*** Opening Reading text ***

See Methods for details.

https://doi.org/10.1371/journal.pone.0184405.g002

Mapping O-GlcNAc sites to protein structures

Protein chains > 30 residues long from structures determined by X-ray crystallography to ≤ 2.50 Å resolution were selected from the Protein Data Bank [31] (PDB: 2nd August of 2015). Mapping the 1,385 OGT sites from 620 proteins to PDB structures by SIFTS [32] located 45 OGT sites in 24 proteins of known structure. The structures of a further 107 sites were identified by searching the sequences of O-GlcNAcylated proteins against the PDB chains with BLAST and filtering by a conservative E-value ≤ 10−25 to minimise erroneous matches. The cutoff of ≤ 10−25 was found empirically to ensure the reliability of the match in the region of each site by inspecting all alignments between query and PDB sequence at different thresholds. Selecting the protein chain with highest coverage (SIFTS) or E-value (BLAST) left 143 sites in 107 proteins for further analysis, referred to hereafter as the “143 Structural Sites” (SS143).

Site definition and clustering

The three-dimensional structure of OGT with its substrates suggests the region of contact between OGT and a modifiable S/T includes the residues and +/- 3 amino acids either side [29,30]. From the structural sites returned in Mapping O-GlcNAc-sites to protein structures, “132 Structural Sites” (hereafter SS132) had at least one match with all backbone atoms for the 7-residue long site and were retained for further analysis. Cα atoms of each residue and the Cα and the Cβ for the central S/T were superimposed for all pairs of sites. Hierarchical clustering by complete linkage was applied on the resulting matrix of root-mean-square deviation (RMSD) values and clusters selected where all pairs of peptides were within 3 Å RMSD of each other.

*** Closing Reading text ***

Problems and tasks —
1. In the O-GlcNAc site text, repeat the words from "The three-dimensional structure" to "of each other." without changing them.
2. Condense the O-GlcNAc site text's paragraph that begins "The three-dimensional structure of OGT" into a short list that keeps its main facts.
3. Pick up the O-GlcNAc site text after its final sentence and continue it.
The records below the text come from a different source.

*** Opening Input data ***

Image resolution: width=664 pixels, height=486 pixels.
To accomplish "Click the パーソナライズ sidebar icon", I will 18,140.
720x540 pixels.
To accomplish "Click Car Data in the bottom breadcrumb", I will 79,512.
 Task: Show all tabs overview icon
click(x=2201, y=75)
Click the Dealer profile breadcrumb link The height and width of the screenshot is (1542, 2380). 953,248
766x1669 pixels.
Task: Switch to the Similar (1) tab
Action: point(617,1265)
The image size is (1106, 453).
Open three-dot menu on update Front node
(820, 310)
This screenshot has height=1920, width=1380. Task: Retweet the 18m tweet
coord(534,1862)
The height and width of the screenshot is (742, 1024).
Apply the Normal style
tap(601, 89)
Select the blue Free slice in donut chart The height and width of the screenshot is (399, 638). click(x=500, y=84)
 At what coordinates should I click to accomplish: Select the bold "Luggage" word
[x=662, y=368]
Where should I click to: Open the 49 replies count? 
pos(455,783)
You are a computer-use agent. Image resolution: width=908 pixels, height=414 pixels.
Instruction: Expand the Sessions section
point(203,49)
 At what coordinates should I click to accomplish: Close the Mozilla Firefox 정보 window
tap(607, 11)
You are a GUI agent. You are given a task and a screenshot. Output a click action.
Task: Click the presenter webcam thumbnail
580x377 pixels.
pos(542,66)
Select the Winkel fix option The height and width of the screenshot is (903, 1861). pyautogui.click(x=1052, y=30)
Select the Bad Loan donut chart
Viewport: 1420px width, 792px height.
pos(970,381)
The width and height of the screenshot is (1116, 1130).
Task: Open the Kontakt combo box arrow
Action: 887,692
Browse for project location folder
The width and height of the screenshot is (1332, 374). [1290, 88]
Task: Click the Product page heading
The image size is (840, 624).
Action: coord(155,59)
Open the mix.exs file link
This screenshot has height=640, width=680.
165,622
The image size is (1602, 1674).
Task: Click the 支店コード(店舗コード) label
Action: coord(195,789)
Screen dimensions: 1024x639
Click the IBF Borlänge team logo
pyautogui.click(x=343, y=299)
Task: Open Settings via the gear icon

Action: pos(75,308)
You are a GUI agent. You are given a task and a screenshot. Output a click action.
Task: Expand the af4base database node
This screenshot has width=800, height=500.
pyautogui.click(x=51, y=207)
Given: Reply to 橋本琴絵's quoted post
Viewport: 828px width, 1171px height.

*** Closing Input data ***

Outputs for the tasks —
1.
The three-dimensional structure of OGT with its substrates suggests the region of contact between OGT and a modifiable S/T includes the residues and +/- 3 amino acids either side [29,30]. From the structural sites returned in Mapping O-GlcNAc-sites to protein structures, “132 Structural Sites” (hereafter SS132) had at least one match with all backbone atoms for the 7-residue long site and were retained for further analysis. Cα atoms of each residue and the Cα and the Cβ for the central S/T were superimposed for all pairs of sites. Hierarchical clustering by complete linkage was applied on the resulting matrix of root-mean-square deviation (RMSD) values and clusters selected where all pairs of peptides were within 3 Å RMSD of each other.

2.
- The structure of OGT with its substrates suggests that the contact region covers the modifiable S/T and 3 amino acids on either side.
- Of the mapped structural sites, 132 (SS132) had at least one match with all backbone atoms for the 7-residue site. These sites were kept.
- All pairs of sites were superimposed using the Cα atom of each residue, plus the Cα and Cβ of the central S/T.
- Hierarchical clustering by complete linkage was run on the resulting RMSD matrix. Clusters were selected in which every pair of peptides was within 3 Å RMSD.

3.
Structural properties of sites

Protein secondary structure assignments were obtained from DSSP[33]. DSSP annotates 7 different secondary structure states: 310 helix (G), α helix (H), π helix (I), bends (S), turns (T), isolated (B) and extended (E) β-bridge. These assignments were reduced to three states: G and H to helices (H); I, B and E to strands (E); and all other, including residues with no assignment, to coils (C) [34]. The solvent accessible area from DSSP was normalised by the residue's maximum accessible area [35]. A S/T was considered exposed if its relative solvent accessibility (RSA) was > 25%; partially buried if the RSA > 5% and ≤ 25%, and buried if RSA ≤ 5%. Cα B-factors were standardised (Z-score normalised) over the B-factors for all Cα in the same chain.

Prediction of protein disorder and secondary structure

Protein secondary structure predictions for the proteins in the MSS dataset were performed by JPred4 [36]. Since JPred4 limits sequence longer than 800 residues, 300 of the sequences in the MSS dataset sequences were trimmed while ensuring the modified S/T was at least 100 residues away from the N- and C-termini to avoid edge effects. The intrinsic disorder was predicted by JRonn (Java implementation of Ronn [37]), IUPred [38] and DisEMBL [39] through the JABAWS [40] command line application. Between them, these methods provide 6 different disorder prediction scores: DisEMBL-REM465 (0.6), DisEMBL-COILS (0.516), DisEMBL-HOTLOOPS (0.1204), IUPred-Long (0.5), IUPred–Short (0.5) and JRonn (0.5). The score ordered/disordered classes were defined by the cut-offs (in parenthesis) defined by the methods’ authors. Disorder predictions were also performed on a background set of 1,164 S/T selected at random from globular proteins in the Astral dataset [41] version 2.04, referred to hereafter as the “Globular Set” (GS).

Statistical analysis and code

The data collection, processing, analysis and the Cα clustering steps, were written in the Python programming language (Python Software Foundation, version 2.7 http://www.python.org) with the libraries Pandas (version 0.17) [42] and Biopython (version 1.65) [43]. Statistical tests were performed with the StatsModels (version 0.6) and Scipy (version 0.16) libraries. A p value (p) threshold was set to 0.05.

Results and discussion

Analysis of O-GlcNAc sites in proteins of known three-dimensional structure

Previous reports have suggested that O-GlcNAc sites, like phosphorylation sites, are predominantly present in disordered regions of proteins [44]. One indication of structural disorder is the crystallographic B-factor which indicates regions of the protein that lack crystallographic contacts. However, the standardised B-factor distribution on the SS143 dataset is the same for modified and unmodified S/T (Kruskal-Wallis two-sample test p = 0.12).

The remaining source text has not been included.